(Work instructions) Copy every line of the records below exactly as it appears, leaving the pictures out of your copy.

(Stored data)
Segment Open

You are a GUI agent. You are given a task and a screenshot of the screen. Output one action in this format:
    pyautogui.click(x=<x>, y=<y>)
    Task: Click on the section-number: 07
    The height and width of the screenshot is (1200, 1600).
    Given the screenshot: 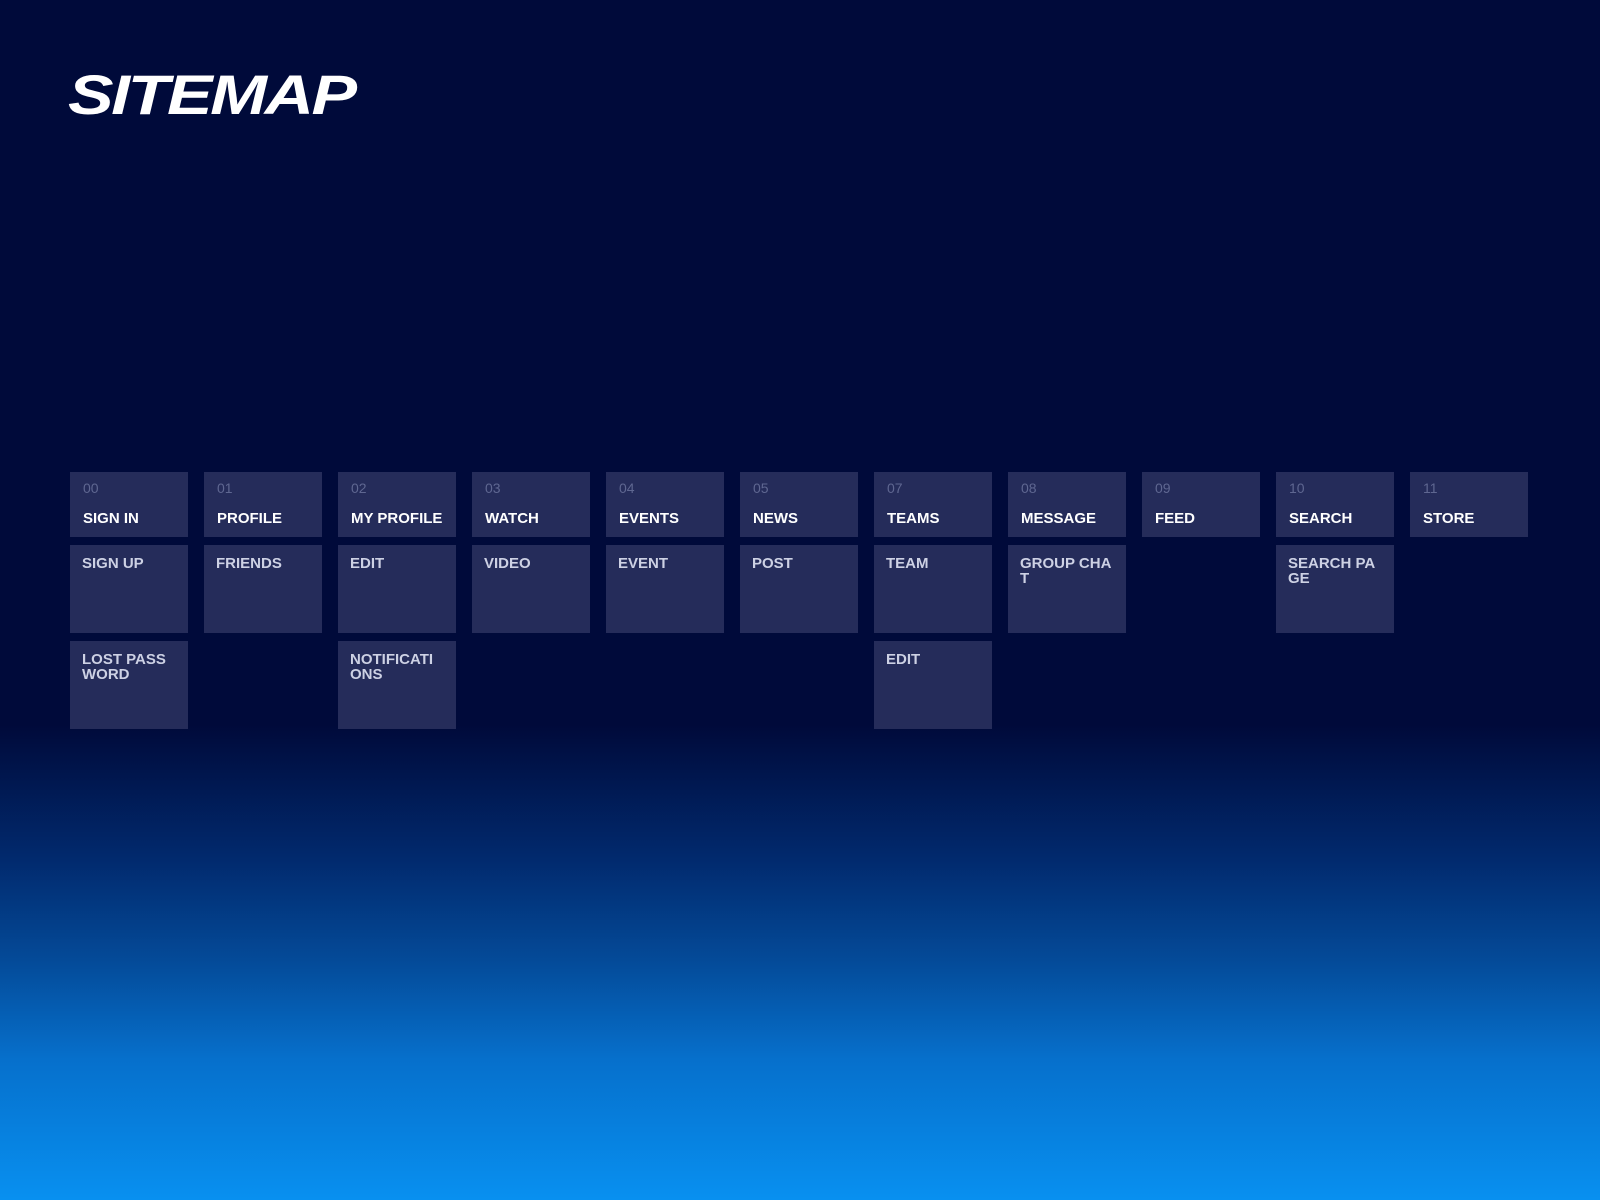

Segment Closed

(Solution to the problem)
You are a GUI agent. You are given a task and a screenshot of the screen. Output one action in this format:
    pyautogui.click(x=<x>, y=<y>)
    Task: Click on the section-number: 07
    The height and width of the screenshot is (1200, 1600).
    Given the screenshot: 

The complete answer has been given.